**TAREFA INDICADA A:**
Transcreva o trecho do texto sobre a associação de humoristas entre "O Sempre Fixe, será" e "associados, etc.", inclusive, alterando "leitores" para "assinantes".

**TEXTO FORNECIDO:**
↓↓↓

Para a nova Associação vão ser convidados os humoristas propriamente
ditos, desde as parcerias teatraes, até os parceiros que se encostam à porta da
Havaneza, à esquina do Rocio, às arcadas do Terreiro do Paço e largam duas
larachas. Ah ! Ah! Ah! Ah! Ah! Ah! Ah! não diga mais. Está feito sócio.
Nela entrarão os caricaturistas, os actores cómicos, os nossos
colaboradores e até nela poderá ter assento qualquer pessoa.
O Sempre Fixe, será o órgão
da Associação, dando aos seus leitores fiel relato da marcha dos
acontecimentos: actas das assembleias gerais, notícias sobre as festas a
realizar, conferências, publicações, viagens, concursos para admissão dos novos
associados, etc.
Para se avaliar do interesse que terão esses relatos basta dizer que,
logo de início, foi estabelecido por quem lançou a ideia, que nas assembleias
geraes se não mandariam para a mesa moções, requerimentos e outras estopadas
deste género, mas sim boas piadas. /…/ Que numa palavra, as assembleias deverão
decorrer por forma tal que o próprio secretário, perante a maré cheia de
piadas, se veja tão embaraçado, que em vez de fazer a acta, não ata nem desata…
Uma pretensão não assinada,
onde se defende, não a criação de uma associação de Humoristas, mas de
contadores de piadas, uma associação de portugueses, já que estes sem humor,
mais não sabem que ser um povo de anedota. Por isso esta associação nunca se
formalizou oficialmente, mas sempre viveu à mesa do café, das tascas, à volta
de um copo de vinho…
Falando em vinho. Em Agosto
deste ano resolveu-se homenagear o humorista do povo de Lisboa, Stuart
Carvalhais, instituindo O Dia de Stuart
Carvalhais. O "Sempre Fixe" de 27/8/1930 relata desta forma como
é que os outros jornais homenagearam o artista neste dia: Quinta-feira passado pode considerar-se o «dia de Stuart Carvalhais».

↑↑↑

**TAREFA INDICADA B:**
Por favor, transcreva sem nenhuma alteração as linhas das entradas entre a que contém "Viewport: 1366px width, 744px height." e a que contém "Action: click(184, 514)", inclusive.

**ENTRADAS FORNECIDAS:**
↓↓↓

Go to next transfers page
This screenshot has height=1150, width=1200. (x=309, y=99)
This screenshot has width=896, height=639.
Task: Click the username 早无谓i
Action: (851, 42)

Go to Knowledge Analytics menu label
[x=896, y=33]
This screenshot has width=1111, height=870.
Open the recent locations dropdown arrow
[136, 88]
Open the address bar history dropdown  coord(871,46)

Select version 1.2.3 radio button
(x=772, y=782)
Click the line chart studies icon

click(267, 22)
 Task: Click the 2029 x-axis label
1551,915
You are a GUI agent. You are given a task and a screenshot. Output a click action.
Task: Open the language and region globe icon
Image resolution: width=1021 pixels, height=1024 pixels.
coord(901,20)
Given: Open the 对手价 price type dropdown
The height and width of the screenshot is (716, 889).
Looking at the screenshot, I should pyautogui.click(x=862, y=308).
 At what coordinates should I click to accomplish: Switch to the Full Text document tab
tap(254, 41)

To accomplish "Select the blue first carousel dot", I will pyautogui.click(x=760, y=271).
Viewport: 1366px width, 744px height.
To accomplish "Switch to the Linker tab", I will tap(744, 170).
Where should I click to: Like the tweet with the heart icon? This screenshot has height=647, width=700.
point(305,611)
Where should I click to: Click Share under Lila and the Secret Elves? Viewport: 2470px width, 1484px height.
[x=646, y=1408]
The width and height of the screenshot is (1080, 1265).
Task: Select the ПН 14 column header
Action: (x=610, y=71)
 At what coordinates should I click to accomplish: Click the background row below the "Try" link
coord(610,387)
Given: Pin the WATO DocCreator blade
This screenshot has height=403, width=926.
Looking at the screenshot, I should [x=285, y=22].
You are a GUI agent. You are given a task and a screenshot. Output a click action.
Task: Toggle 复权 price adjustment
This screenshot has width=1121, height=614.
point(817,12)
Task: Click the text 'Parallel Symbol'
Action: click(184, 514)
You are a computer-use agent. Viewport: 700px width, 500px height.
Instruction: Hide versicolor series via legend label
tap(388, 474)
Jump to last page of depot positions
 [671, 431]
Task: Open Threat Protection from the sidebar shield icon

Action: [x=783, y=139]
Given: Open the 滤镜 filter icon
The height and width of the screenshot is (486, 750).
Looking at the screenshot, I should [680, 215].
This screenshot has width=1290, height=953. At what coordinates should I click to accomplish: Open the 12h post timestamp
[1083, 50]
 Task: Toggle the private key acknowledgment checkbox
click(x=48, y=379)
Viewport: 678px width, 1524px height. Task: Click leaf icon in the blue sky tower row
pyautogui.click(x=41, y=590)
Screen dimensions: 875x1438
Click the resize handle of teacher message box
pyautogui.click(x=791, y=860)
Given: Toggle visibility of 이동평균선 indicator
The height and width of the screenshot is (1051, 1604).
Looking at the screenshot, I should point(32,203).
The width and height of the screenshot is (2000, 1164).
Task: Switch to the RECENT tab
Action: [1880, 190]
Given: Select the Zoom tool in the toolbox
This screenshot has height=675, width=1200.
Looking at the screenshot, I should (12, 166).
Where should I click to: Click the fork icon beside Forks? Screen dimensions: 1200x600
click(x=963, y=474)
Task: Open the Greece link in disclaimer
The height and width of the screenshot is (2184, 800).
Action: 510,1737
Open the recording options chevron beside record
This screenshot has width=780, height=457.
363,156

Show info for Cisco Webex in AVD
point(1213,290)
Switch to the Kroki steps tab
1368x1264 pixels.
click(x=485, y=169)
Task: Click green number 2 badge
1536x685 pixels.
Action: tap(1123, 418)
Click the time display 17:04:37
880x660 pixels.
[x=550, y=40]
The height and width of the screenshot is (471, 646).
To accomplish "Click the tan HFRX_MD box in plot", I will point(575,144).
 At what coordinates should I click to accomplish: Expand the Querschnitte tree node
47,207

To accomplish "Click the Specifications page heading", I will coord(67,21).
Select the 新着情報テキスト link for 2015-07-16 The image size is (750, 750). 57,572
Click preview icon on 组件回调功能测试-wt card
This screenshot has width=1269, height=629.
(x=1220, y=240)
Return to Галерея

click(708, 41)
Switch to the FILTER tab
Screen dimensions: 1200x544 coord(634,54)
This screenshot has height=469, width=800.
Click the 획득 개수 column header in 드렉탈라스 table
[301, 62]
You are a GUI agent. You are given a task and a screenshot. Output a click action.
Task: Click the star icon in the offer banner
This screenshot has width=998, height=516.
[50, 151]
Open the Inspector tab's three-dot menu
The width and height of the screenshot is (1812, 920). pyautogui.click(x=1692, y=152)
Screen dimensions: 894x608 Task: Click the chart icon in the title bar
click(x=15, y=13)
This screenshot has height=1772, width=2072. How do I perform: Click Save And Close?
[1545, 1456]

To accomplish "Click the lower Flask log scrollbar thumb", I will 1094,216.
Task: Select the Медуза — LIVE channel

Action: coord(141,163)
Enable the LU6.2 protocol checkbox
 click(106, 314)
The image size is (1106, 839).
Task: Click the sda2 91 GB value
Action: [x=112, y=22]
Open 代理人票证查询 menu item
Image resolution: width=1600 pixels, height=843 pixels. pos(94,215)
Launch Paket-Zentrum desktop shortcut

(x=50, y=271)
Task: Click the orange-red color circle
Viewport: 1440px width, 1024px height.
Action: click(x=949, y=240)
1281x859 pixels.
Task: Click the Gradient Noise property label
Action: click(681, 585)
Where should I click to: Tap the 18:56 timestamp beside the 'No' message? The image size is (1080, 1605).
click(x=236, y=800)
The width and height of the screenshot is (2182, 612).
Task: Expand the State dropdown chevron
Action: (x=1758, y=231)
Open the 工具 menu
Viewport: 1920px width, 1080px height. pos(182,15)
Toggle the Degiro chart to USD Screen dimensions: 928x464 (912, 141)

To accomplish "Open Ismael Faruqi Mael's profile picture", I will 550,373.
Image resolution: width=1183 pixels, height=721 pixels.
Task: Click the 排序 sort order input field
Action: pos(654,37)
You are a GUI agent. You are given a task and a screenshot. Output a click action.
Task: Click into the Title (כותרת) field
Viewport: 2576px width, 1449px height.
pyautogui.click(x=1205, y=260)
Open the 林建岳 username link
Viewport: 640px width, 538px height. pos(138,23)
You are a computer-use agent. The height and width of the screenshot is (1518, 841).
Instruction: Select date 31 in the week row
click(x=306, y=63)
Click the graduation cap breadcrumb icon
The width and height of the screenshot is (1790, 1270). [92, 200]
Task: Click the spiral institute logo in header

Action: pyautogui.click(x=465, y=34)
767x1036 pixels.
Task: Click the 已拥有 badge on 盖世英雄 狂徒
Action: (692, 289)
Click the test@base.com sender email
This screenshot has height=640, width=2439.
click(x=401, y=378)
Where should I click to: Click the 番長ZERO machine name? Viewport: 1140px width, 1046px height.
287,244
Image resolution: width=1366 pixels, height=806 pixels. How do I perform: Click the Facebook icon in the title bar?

↑↑↑

**RESPOSTA CORRETA A:**
O Sempre Fixe, será o órgão
da Associação, dando aos seus assinantes fiel relato da marcha dos
acontecimentos: actas das assembleias gerais, notícias sobre as festas a
realizar, conferências, publicações, viagens, concursos para admissão dos novos
associados, etc.

**RESPOSTA CORRETA B:**
Viewport: 1366px width, 744px height.
To accomplish "Switch to the Linker tab", I will tap(744, 170).
Where should I click to: Like the tweet with the heart icon? This screenshot has height=647, width=700.
point(305,611)
Where should I click to: Click Share under Lila and the Secret Elves? Viewport: 2470px width, 1484px height.
[x=646, y=1408]
The width and height of the screenshot is (1080, 1265).
Task: Select the ПН 14 column header
Action: (x=610, y=71)
 At what coordinates should I click to accomplish: Click the background row below the "Try" link
coord(610,387)
Given: Pin the WATO DocCreator blade
This screenshot has height=403, width=926.
Looking at the screenshot, I should [x=285, y=22].
You are a GUI agent. You are given a task and a screenshot. Output a click action.
Task: Toggle 复权 price adjustment
This screenshot has width=1121, height=614.
point(817,12)
Task: Click the text 'Parallel Symbol'
Action: click(184, 514)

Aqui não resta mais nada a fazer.